Unveiling the Role of EZH1 in Neurodevelopmental Disorders: Implications for Practitioners

Introduction

The realm of neurodevelopmental disorders (NDDs) is a complex and challenging field for practitioners, particularly when it comes to understanding the genetic underpinnings that contribute to these conditions. A recent study titled "Gain and loss of function variants in EZH1 disrupt neurogenesis and cause dominant and recessive neurodevelopmental disorders" sheds light on the role of the EZH1 gene in neurodevelopment. This research not only enhances our understanding of NDDs but also provides valuable insights for practitioners aiming to improve therapeutic outcomes for children.

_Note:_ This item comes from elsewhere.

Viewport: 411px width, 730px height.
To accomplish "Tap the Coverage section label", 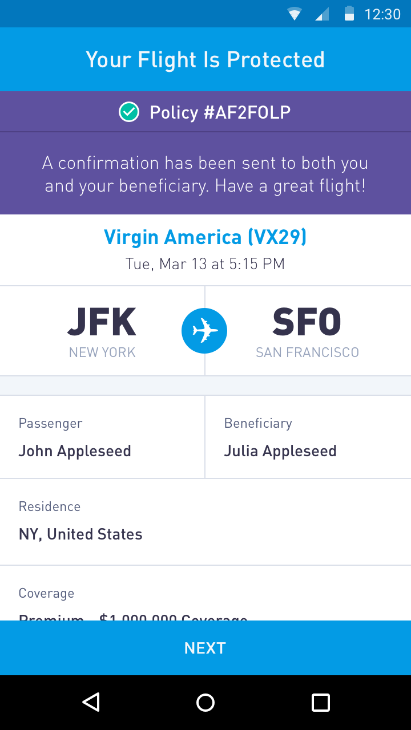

The Role of EZH1 in Neurodevelopment

EZH1 is a gene that encodes a component of the Polycomb Repressive Complex 2 (PRC2), which is crucial for chromatin modification and gene expression regulation. The study reveals that both gain-of-function and loss-of-function variants in EZH1 can disrupt neurogenesis, leading to various neurodevelopmental disorders. These findings highlight the importance of precise EZH1 activity in the differentiation of neural progenitor cells, which is a critical process in brain development.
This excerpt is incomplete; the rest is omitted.